Le récit s’ouvre en effet sur une scène d’humiliation : Nicolas Fiorillo et son groupe d’amis encerclent et ligotent un jeune homme pour en faire un « mange-merde ». C’est la punition pour avoir trop liké et commenté les photos de Letizia, la petite amie de Nicolas. Cette scène d’ouverture donne le ton au roman : rien n’arrête ces jeunes garçons dans leur recherche du pouvoir. Pour faire partie des « baiseurs » et non des « baisés », il faut apprendre à s’imposer, se faire respecter.
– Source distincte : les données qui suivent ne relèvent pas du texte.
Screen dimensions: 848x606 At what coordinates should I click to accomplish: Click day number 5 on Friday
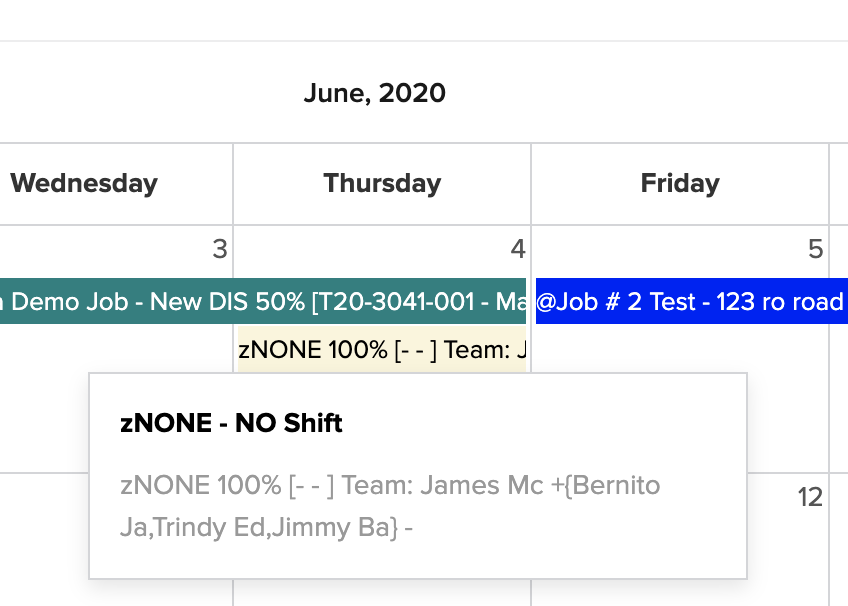click(815, 249)
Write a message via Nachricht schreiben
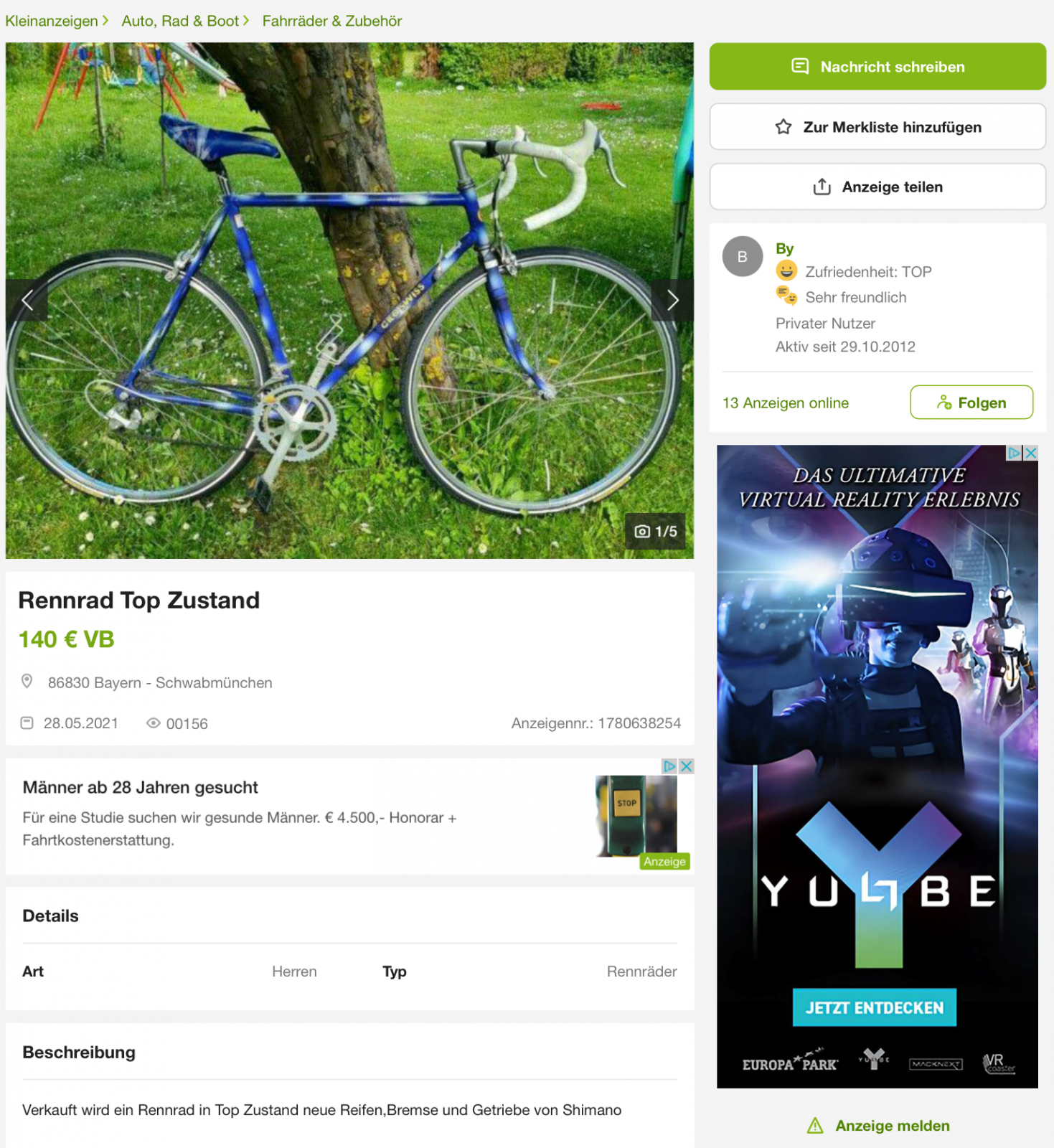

Tous les moyens sont bons pour semer la terreur. Tout va très vite, trop vite… jusqu’à se brûler les ailes, bien au-delà de celles qu’ils se sont tatoués dans le dos.
C’est un roman d’apprentissage à l’envers : la réalité de ces jeunes est complètement altérée par leur conception de la vie, où le succès se remporte par la violence et l’argent. On suit l’évolution de ces jeunes garçons qui font peu à peu l’expérience de la délinquance et de la criminalité : de petit job de maître d’hôtel pour un mariage organisé par un des chefs de la mafia à dealeur pour dominer un territoire, de « protecteur » de commerces de quartier à caïds armés des rues…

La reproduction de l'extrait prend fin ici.